Yi-qi-yang-yin-tang increases the sensitivity of KG1a leukemia stem cells to daunorubicin by promoting cell cycle progression and regulating the expression of PTEN, TOPOII and mTOR

Zhe-Xin Shi; Hong-Yu Li; Xiang-Dong Yang; Hong Gao; De-Guan Li; Wen-Hua Yang; Fang Yao; Li-Xiang Yan

doi:10.3892/ol.2017.7067

Yi-qi-yang-yin-tang increases the sensitivity of KG1a leukemia stem cells to daunorubicin by promoting cell cycle progression and regulating the expression of PTEN, TOPOII and mTOR

Oncol Lett. 2017 Dec;14(6):6441-6448. doi: 10.3892/ol.2017.7067. Epub 2017 Sep 26.

Authors

Zhe-Xin Shi¹, Hong-Yu Li², Xiang-Dong Yang¹, Hong Gao¹, De-Guan Li³, Wen-Hua Yang¹, Fang Yao¹, Li-Xiang Yan¹

Affiliations

¹ Department of Hematology, First Teaching Hospital of Tianjin University of Traditional Chinese Medicine, Tianjin 300381, P.R. China.
² Tianjin University of Traditional Chinese Medicine, Tianjin 300193, P.R. China.
³ Tianjin Key Laboratory of Radiation Medicine and Molecular Nuclear Medicine, Institute of Radiation Medicine, Academy of Medical Science and Peking Union Medical College, Tianjin 300192, P.R. China.

Abstract

The present study aimed to investigate the effects of serum containing a combination of yi-qi-yang-yin-tang (YQYYT) and daunorubicin (DNR) on multidrug resistance in KG1a leukemia stem cells (LSCs).

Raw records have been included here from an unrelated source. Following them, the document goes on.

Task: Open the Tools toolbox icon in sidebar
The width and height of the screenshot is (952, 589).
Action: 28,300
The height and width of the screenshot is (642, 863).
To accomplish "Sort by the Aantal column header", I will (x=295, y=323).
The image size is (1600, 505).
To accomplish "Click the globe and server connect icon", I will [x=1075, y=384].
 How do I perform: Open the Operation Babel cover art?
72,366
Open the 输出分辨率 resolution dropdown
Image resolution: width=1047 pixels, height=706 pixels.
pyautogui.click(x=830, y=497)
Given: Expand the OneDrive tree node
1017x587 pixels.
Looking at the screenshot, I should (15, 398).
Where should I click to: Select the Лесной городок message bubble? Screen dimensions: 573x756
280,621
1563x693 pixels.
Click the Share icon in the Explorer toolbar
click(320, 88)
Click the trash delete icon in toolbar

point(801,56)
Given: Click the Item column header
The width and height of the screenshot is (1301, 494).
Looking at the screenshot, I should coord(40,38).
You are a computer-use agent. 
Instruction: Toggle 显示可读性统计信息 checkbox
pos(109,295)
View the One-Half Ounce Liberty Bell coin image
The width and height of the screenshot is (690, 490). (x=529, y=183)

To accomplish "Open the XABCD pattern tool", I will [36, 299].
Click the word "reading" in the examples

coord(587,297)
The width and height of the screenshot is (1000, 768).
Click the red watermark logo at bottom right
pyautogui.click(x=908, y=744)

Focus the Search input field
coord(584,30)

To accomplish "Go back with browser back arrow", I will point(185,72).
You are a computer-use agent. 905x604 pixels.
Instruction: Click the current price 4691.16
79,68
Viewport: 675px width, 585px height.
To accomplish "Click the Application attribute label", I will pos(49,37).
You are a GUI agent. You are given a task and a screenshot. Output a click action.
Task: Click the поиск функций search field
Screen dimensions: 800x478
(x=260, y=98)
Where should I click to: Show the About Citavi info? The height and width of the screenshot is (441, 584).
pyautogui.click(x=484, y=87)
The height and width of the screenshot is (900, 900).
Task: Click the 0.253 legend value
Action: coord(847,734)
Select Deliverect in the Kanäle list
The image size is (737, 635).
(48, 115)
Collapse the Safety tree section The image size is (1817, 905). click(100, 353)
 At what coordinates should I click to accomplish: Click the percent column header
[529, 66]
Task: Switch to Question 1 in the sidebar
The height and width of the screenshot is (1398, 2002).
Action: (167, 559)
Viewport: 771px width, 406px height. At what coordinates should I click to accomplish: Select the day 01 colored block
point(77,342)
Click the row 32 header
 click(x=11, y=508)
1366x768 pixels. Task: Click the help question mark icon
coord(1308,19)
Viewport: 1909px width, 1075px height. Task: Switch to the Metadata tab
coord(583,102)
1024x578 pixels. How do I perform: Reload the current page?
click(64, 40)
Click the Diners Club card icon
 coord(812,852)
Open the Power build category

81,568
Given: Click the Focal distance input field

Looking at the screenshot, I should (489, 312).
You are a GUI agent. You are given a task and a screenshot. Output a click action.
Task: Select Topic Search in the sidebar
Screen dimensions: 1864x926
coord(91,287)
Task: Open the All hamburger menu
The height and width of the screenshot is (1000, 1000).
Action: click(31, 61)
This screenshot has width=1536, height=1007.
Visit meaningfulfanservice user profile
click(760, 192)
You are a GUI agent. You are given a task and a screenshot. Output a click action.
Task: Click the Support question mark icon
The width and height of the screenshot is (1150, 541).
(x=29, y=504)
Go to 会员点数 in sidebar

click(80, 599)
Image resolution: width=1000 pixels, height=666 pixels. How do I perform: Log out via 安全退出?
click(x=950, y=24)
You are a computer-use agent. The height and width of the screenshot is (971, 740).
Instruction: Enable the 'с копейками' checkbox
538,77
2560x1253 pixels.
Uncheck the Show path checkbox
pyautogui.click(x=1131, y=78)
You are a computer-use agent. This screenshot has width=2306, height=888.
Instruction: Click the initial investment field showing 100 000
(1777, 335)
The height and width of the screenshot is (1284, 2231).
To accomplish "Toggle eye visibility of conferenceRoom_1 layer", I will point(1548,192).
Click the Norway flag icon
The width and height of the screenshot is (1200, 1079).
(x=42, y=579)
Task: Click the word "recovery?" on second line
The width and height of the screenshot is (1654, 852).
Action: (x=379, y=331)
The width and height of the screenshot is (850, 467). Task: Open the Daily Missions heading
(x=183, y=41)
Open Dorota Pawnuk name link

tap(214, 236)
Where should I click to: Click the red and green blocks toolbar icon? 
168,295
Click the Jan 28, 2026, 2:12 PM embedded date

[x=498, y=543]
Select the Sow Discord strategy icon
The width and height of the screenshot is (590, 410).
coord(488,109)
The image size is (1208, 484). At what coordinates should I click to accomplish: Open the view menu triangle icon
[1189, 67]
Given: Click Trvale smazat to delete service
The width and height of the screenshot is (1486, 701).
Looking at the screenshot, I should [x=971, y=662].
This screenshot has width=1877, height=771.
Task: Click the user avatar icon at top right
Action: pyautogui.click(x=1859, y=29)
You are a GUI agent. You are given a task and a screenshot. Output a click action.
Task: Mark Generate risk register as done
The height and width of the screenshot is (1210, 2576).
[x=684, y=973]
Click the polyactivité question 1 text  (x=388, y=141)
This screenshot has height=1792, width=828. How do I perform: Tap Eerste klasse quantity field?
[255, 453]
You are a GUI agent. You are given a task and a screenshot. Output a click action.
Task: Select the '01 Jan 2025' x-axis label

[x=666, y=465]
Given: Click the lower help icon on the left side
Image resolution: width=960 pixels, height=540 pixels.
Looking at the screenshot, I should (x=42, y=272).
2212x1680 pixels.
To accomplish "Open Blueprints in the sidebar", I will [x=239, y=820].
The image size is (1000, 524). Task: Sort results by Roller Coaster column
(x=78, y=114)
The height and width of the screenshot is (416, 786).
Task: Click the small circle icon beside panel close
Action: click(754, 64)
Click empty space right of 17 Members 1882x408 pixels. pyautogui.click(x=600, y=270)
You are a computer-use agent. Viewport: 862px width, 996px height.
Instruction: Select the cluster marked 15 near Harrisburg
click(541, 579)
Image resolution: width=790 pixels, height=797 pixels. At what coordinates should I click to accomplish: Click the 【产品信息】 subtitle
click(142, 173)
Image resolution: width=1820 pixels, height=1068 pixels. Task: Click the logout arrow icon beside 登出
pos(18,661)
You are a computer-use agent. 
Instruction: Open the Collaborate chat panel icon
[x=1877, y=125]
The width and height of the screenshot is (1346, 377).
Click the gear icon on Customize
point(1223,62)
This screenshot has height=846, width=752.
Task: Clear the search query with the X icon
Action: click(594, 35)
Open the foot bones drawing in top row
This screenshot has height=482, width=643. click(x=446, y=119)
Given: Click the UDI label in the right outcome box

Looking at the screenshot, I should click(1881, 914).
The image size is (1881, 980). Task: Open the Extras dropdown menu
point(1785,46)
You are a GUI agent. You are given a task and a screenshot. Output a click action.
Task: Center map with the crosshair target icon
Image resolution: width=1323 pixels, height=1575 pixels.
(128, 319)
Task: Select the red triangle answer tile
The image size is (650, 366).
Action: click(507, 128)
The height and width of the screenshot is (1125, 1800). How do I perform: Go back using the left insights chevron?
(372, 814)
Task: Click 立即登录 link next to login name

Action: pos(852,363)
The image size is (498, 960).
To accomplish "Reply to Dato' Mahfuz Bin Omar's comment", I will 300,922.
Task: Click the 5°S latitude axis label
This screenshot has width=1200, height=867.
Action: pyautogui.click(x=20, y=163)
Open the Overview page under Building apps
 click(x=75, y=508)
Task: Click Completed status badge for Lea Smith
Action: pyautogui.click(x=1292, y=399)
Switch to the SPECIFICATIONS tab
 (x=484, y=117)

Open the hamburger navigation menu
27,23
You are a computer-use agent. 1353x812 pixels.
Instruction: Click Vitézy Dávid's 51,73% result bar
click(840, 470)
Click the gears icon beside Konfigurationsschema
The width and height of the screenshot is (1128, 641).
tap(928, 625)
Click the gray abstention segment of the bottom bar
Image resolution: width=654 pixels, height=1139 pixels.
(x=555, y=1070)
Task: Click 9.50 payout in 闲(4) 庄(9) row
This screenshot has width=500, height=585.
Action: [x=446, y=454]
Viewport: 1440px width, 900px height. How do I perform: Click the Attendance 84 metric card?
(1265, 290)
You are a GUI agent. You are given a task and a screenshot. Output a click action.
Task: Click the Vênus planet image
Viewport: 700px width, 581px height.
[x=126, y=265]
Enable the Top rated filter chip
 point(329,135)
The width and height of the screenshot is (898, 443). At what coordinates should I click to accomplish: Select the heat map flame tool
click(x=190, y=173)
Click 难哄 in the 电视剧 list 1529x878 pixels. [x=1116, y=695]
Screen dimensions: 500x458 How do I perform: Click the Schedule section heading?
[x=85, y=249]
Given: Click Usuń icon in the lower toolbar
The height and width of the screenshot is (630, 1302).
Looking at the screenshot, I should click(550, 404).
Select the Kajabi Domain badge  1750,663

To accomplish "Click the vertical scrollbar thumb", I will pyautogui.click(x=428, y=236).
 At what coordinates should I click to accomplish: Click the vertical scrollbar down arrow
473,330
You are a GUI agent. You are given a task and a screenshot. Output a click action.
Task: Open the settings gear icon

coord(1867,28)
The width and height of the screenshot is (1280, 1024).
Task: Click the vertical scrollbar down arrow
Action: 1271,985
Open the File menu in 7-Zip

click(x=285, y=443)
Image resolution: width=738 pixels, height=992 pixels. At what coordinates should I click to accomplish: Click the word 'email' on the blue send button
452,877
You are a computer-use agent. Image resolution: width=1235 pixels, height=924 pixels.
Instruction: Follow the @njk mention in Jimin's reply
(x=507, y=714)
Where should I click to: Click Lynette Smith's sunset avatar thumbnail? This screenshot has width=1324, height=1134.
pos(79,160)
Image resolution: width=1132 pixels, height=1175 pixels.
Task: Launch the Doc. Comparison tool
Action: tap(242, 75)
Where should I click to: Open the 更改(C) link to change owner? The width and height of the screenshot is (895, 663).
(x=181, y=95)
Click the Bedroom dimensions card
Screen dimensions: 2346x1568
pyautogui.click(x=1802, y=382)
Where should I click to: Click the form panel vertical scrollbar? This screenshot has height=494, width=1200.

The effects of YQYYT and DNR on proliferation, cell cycle progression and the expression of phosphatase and tensin homolog (PTEN), topoisomerase II (Topo II) and mechanistic target of rapamycin (mTOR) in KG1a cells were investigated in vitro using cell counting kit-8 assay, flow cytometry, reverse transcription-quantitative polymerase chain reaction and western blotting, respectively. It was revealed that YQYYT-containing serum did not affect proliferation of KG1a cells compared with the blank group. Furthermore, there were no significant differences on the inhibition of proliferation among different groups at various concentrations of YQYYT. Treatment with YQYYT-containing serum (volume, 20 and 40 µl) and DNR was able to significantly inhibit the proliferation of KG1a cells compared with the blank group. The inhibition rate in the treatment group with YQYYT-containing serum (40 µl) and DNR for 48 h (72.5%) was higher compared with treatment for 24 h (60.4%, P<0.01). Treatment with YQYYT-containing serum was able to promote G₀ phase of KG1a cells into cell cycle in a dose- and time-dependent manner, and significantly upregulated the mRNA expression of PTEN and Topo II, but did not affect mTOR expression compared with the blank group. Treatment with serum containing YQYYT alone did not directly affect the proliferation of KG1a cells, but when the cells were treated with a combination of YQYYT-containing serum and DNR, the proliferation of KG1a cells was significantly inhibited in a dose- and time-dependent manner. Furthermore, treatment with YQYYT-containing serum was able to promote cell cycle progression of KG1a cells in the G₀ phase and upregulate the expression of the negative regulatory genes PTEN and Topo II. These results indicated the potential of YQYYT to reverse multidrug resistance in LSCs.

Keywords: cell cycle; leukemia stem cell multidrug resistance; phosphatase and tensin homolog; topoisomerase II; yi-qi-yang-yin-tang.